Smart beta strategies may need to follow this same path and establish a track record before gathering significant assets. Smart beta ETFs have a major advantage—over active strategies—as they replicate a rules based index methodology. It’s possible to generate backtested performance, which an index provider or an issuer can point to as an indication of how the strategy might perform over time across different market cycles.
Smart beta offers investors a middle ground between passive and active, with the benefits of broad market exposure, diversification, transparency and low cost. At the same time, you have the potential to either outperform the market cap index, or have a strategy that’s lower in volatility or more geared towards income. Smart beta can give you exposure to those active trades, in a rules based methodology.
Where do investors want to see innovation in the European ETF market?

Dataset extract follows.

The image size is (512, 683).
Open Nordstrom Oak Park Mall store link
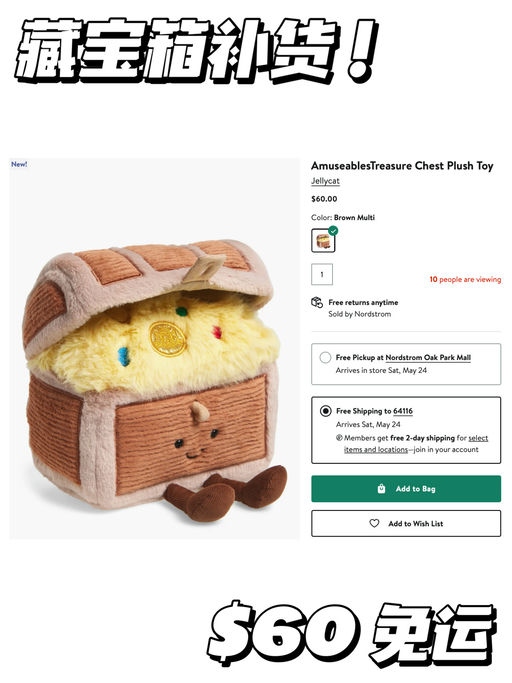[x=428, y=358]
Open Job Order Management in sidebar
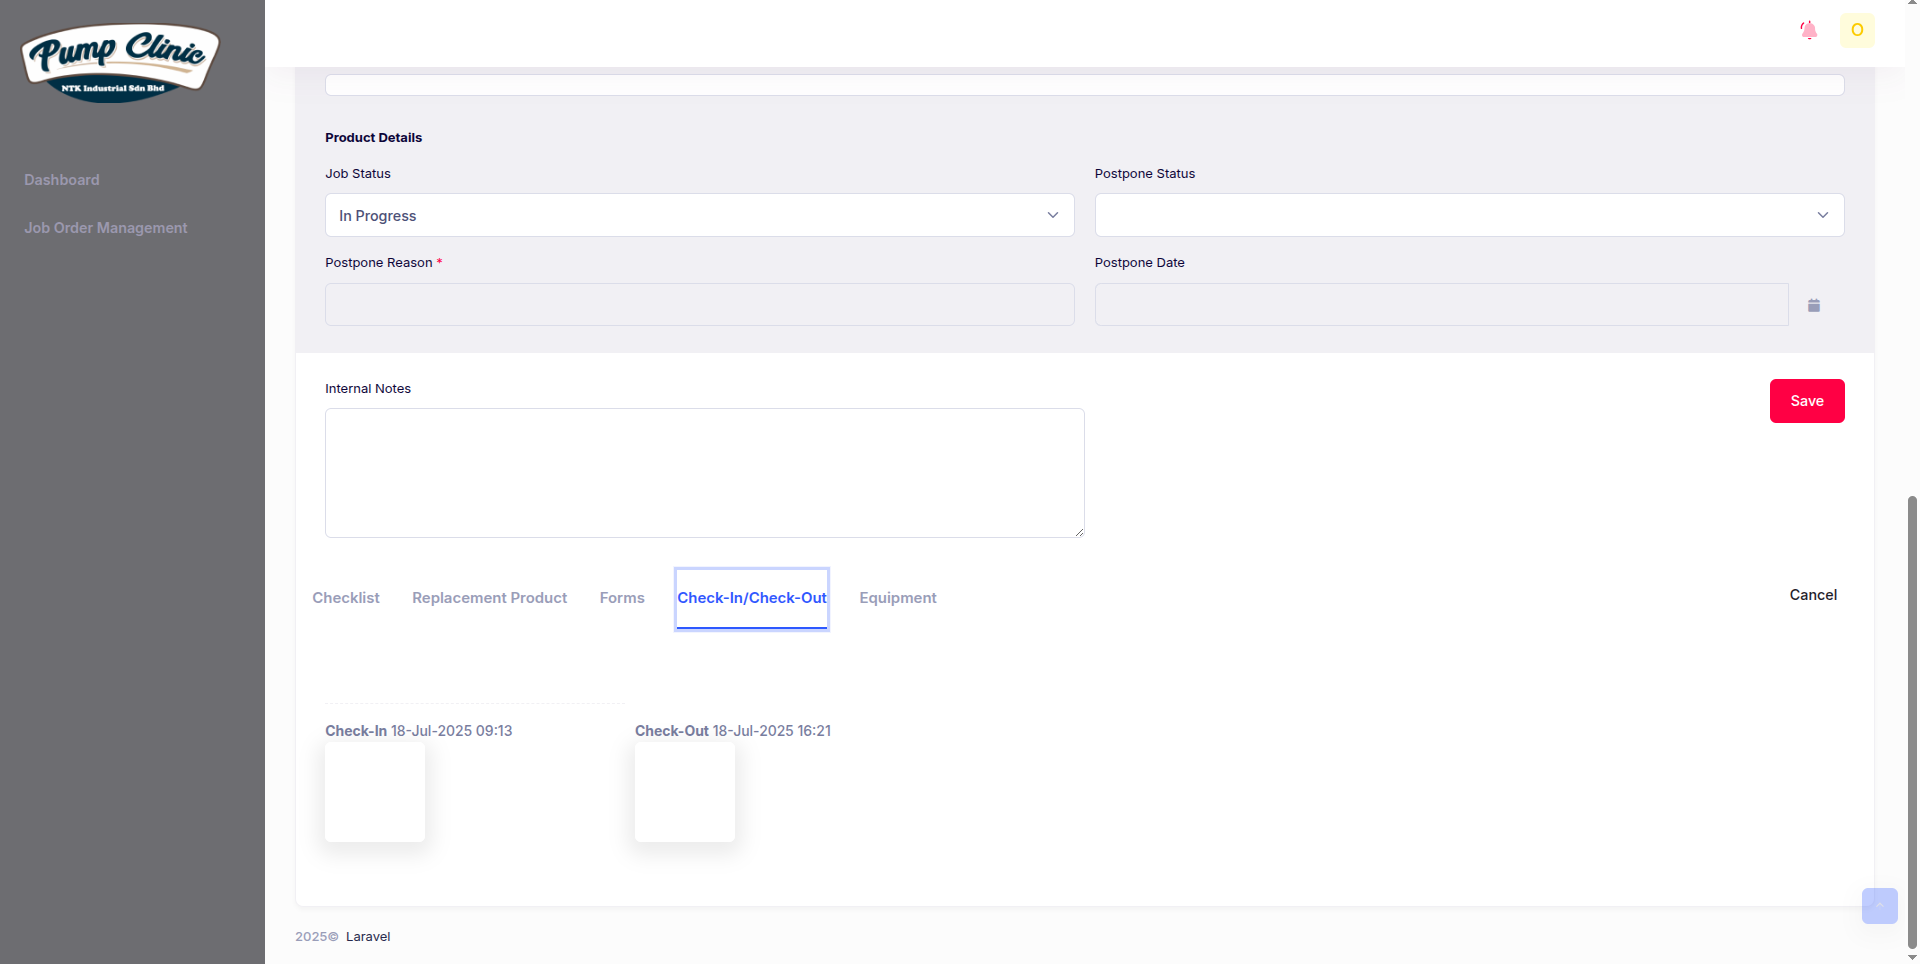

The survey indicates there is more opportunity for innovation in the equity and fixed income smart beta space. We’re now entering a period of equity market uncertainty, and many investors want to diversify away from pure market cap and attain some form of protection against volatility. The survey results support this argument. They show that 66% of respondents intend to maintain or increase their allocation to smart beta over the next 12 months.
I also see some potential for active ETFs. Only 22% of respondents said that they would not be interested in investing in an active ETF, which I thought was relatively small. The demand for multi asset and developed market equity products ranked highly with advisers, and could be fulfiled by potential new active equity ETF entrants, which is different from the fixed income dominated active ETF marketplace today.
Overall, 10% of respondents thought that there were enough currency hedged products available in Europe today. Currency hedging could become a powerful distribution tool in Europe, given the fragmented nature of the market and the trading in multiple currencies across the region. It looks like we are set for more innovation in the near future.
The positions expressed in this material are those of the author as of 12 August, 2015 and may or may not be consistent with the views of Brown Brothers Harriman & Co. This material should not be construed as legal or tax advice.
BBH is not affiliated with ETF Report UK and does not monitor or maintain any of the information available on the external website mentioned nor represent or guarantee that such website is accurate or complete, and it should not be relied upon as such.